I could imagine alternative timelines in which school arsons or school bombings became an American curse rather than school shootings. After all, there are plenty of guys who like setting fires and plenty of others who like blowing stuff up.

For example, bombings became fairly common among radical leftist terrorists at the end of the 1960s. According to Bryan Burroughs, author of Days of Rage:

In a single eighteen-month period during 1971 and 1972 the FBI counted an amazing 2,500 bombings on American soil, almost five a day.

Note that these tended to be smallish bombs set off late at night that mostly broke glass. But antiwar activists did blow up a physicist in the 1970 bombing of Sterling Hall at the U. of Wisconsin-Madison.

School destruction was in the air of popular culture at the time: The 1979 movie Rock ’n’ Roll High School, for instance, ends with the Ramones helping the students blow up and burn down their high school.

But neither school arson nor school bombings became an attention-focusing aspect of American life the way school shootings did.

Why? Was America always fated to have a mass killing shooting problem? Perhaps: America always had a lot of guns. Rifle practice was common in American schools until late in the 20th century. But previous eras didn’t see students getting shot en masse.

One unsatisfying but not implausible theory is that school shootings are just a contingent cultural construct: For most of American history, virtually nobody shot up schools for the same reason that virtually nobody demanded a sex change: Because whoever heard of such a thing? But once a bad idea becomes thinkable, it can sometimes have quite a run among the unhealthy.

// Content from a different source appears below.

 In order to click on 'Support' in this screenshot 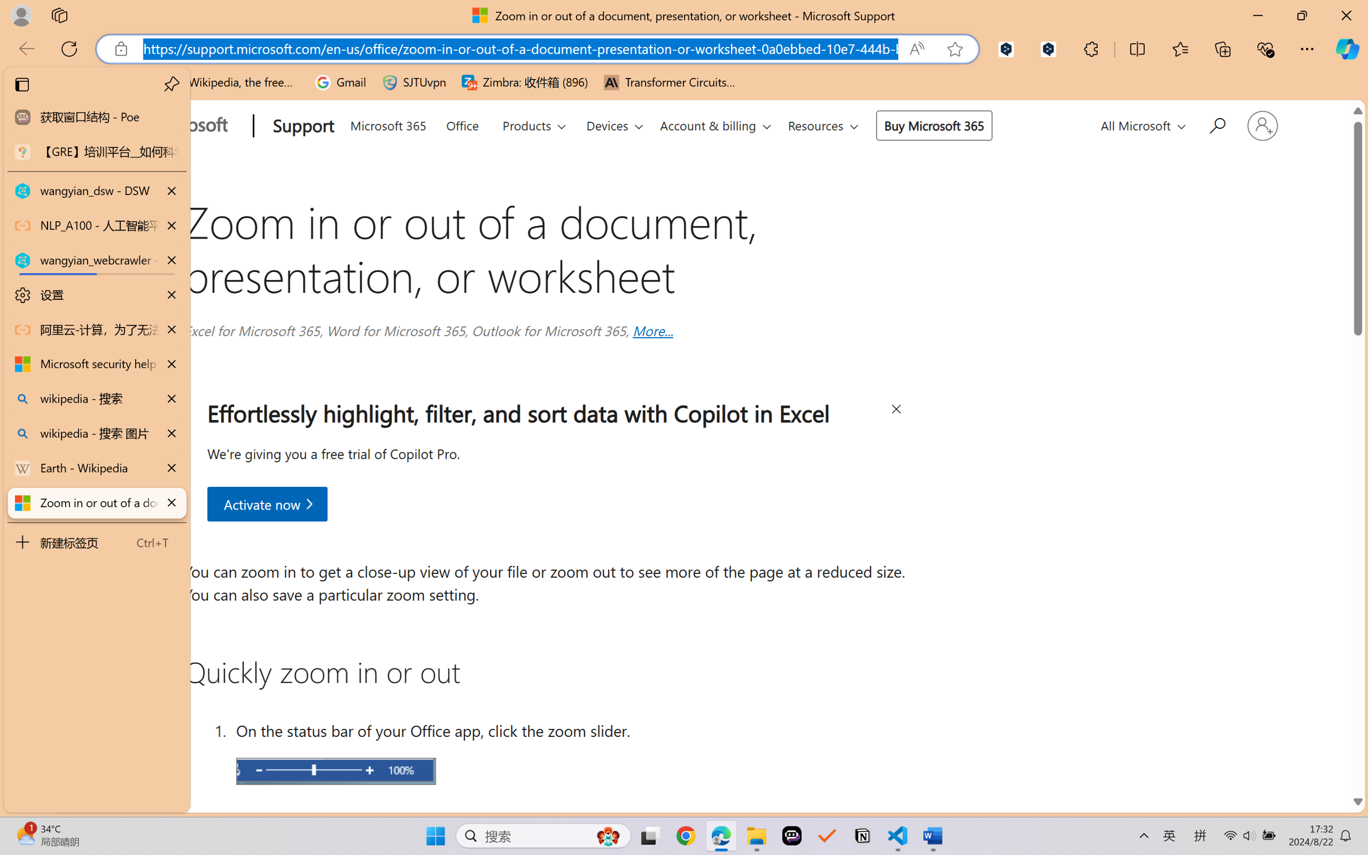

For instance, even though there were a few dozen aircraft hijackings in world history before the late 1960s, the concept barely existed in the popular mind. Then, in July 1968, Palestinian terrorists hijacked an Israeli jet and held hostages through forty days of negotiations, finally walking free. This riveted world attention, brought immense publicity to the previously ignored Palestinian nationalist cause, and put the idea in the heads of quite a few jerks that hijacking an airliner would cure whatever ails them.

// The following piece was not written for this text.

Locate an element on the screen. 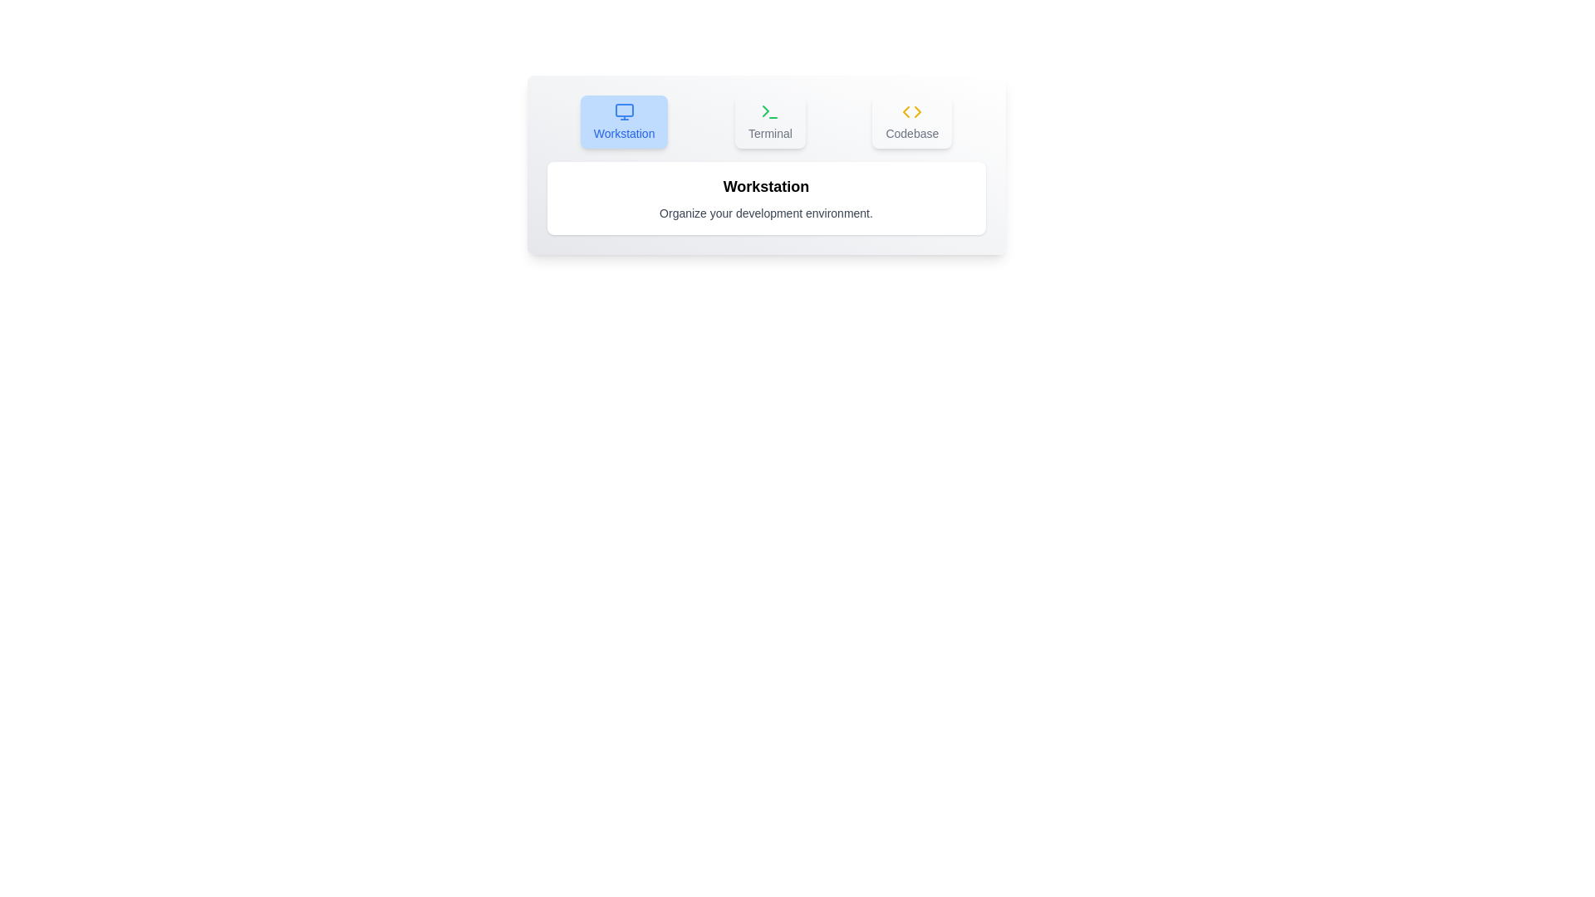  the tab titled Workstation to examine its title and description is located at coordinates (622, 120).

Soon, skyjackings were a thing. For instance, there were at least ten hijackers who tried to copycat D.B. Cooper. After a few years, airport metal detectors cooled off the trend, and then, hopefully finally, the passengers of Flight 93 deterred most post-9/11 would-be hijackers.

More bizarre examples than skyjackings include castration crazes. The Russian Skoptsy religious sect, which demanded castration of men and mastectomies of women, had about 100,000 members in the early 20th century. Similarly, in the English-speaking world over the past decade, discontented girls demanding top and bottom surgery became a thing.

At least with school shootings, everybody agrees it’s a problem. In contrast, respectable opinion views our new castration cult as a solution.